Dr. KC’s fast has opened a can of worms in the Nepali health sector. The large number of Nepali medical colleges has produced abundant doctors at home, but each of the doctors in the nation has had to pay a high capitation fee to become a medical practitioner. And a doctor who has paid such high fees is not motivated to provide service to the people but only keen to make a quick buck to recoup his expenses.


On the other hand, a student who receives his/ her certificate from a below par medical college cannot be trusted for his skills. In short, the arrival of new medical colleges, most of which are concentrated in the big cities and towns, are producing doctors who are commercialising the medical sector.


At present, there are 17 medical colleges - three in the government sector and the rest owned by private operators - operating in 2 districts of the nation, while 16 or 17 medical colleges are awaiting affiliation from different universities. Clearly, once they come into operation, they will start enrolling students by imposing exorbitant fees in case the government fails to put a cap on such fees.


Indeed, the exorbitant medical education fees are to be blamed for the existing woes in the Nepali medical sector. Talented students belonging to the economically deprived strata cannot opt for medical studies.  


Medical treatment in the nation is getting more expensive by the day, thanks to the mushrooming number of new private hospitals, nursing homes, clinics and others. The failure of the government hospitals to provide sound health services is one of the reasons that have led to a rise in private hospitals where patients need to pay a higher cost for medical treatment. 

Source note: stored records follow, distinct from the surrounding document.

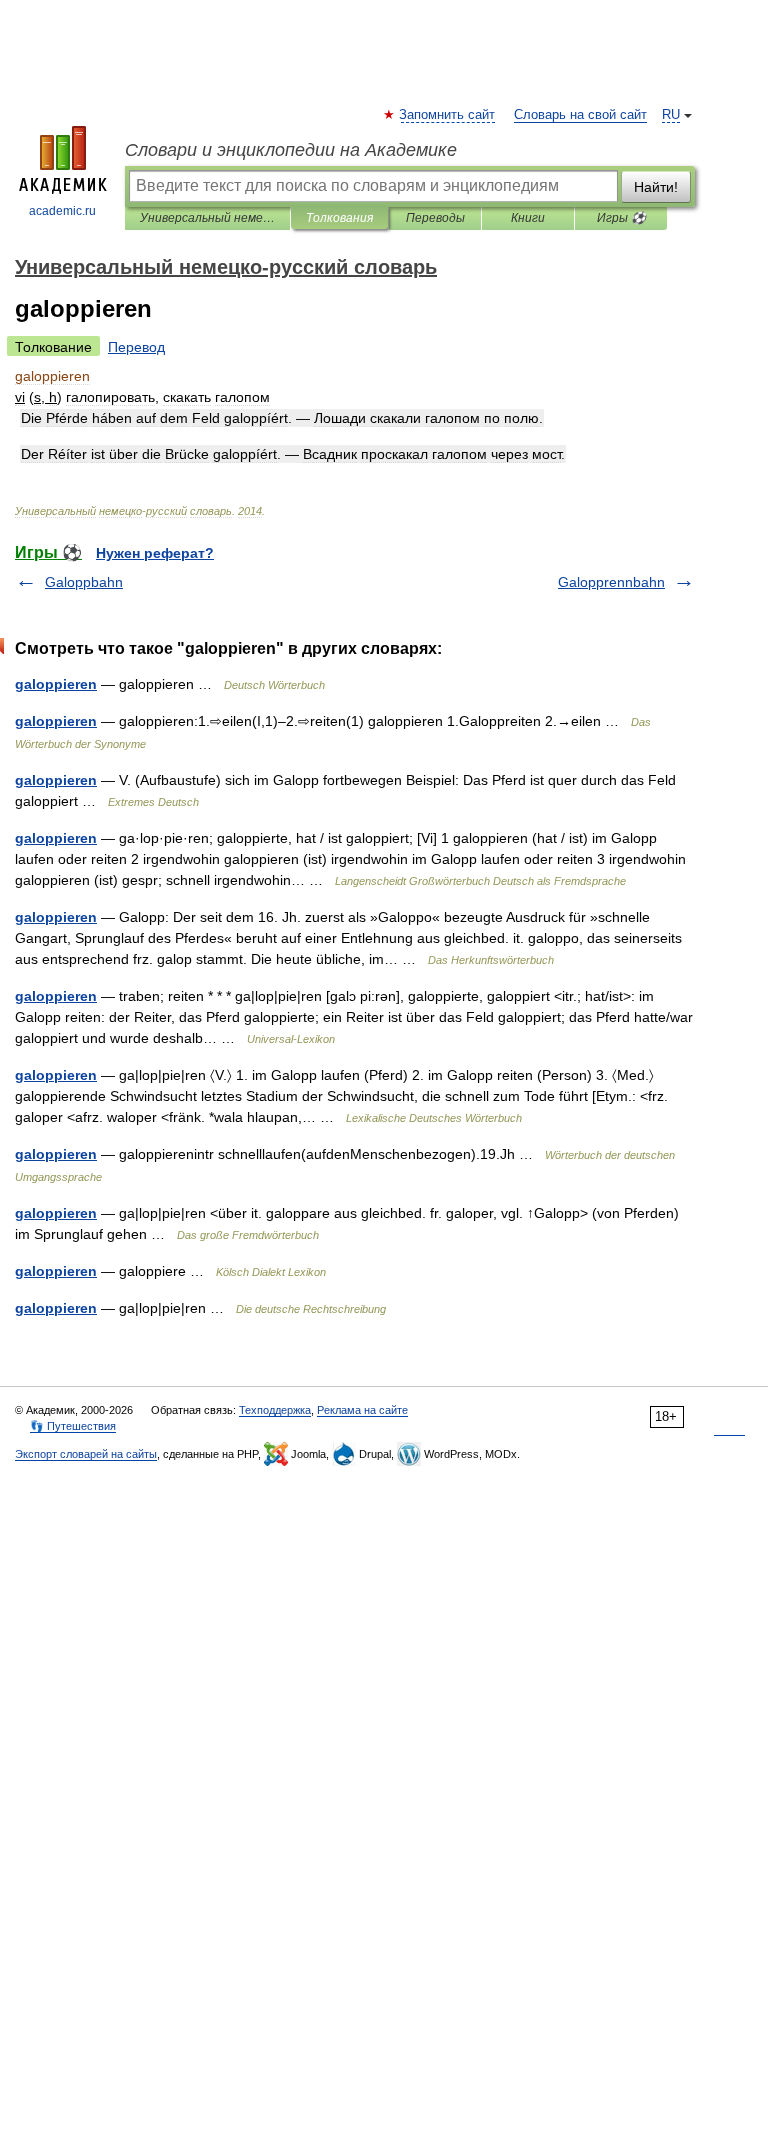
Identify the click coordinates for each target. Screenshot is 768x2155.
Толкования (339, 218)
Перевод (136, 347)
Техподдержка (275, 1410)
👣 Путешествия (73, 1426)
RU (671, 115)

There is growing dishonesty on the part of the doctors and paramedics working in the government health institutions. The doctors, nurses and other health workers in the government hospitals are often less careful while treating a patient. But the same persons are extra careful and work skilfully while providing services to the patients in a private institution. This business motive of our doctors, nurses and paramedics is what is making our health services inaccessible to the poor and middle class people of the nation. Again, it boils down to the high fee structure for a medical education.


Stop political interference

If the nation is to make the medical sector more service-oriented, then the government must introduce several reforms. One of the key reforms will be making the fee structure for medical studies affordable and allowing more talented but poor students to join medical studies. Effectively stopping political interference in the medical sector will be another prudent step to make it more vibrant. Medical colleges, according to Dr. KC, should be opened in the rural parts to make them poor-oriented. 


Our medical education, health institutions and whole health sector are indeed ailing, and they call for reforms. Political interference in them has made the matter worse for all. The government must come up with a firm, reliable and positive medical education policy that must aim at ending all the ills of the medical sector.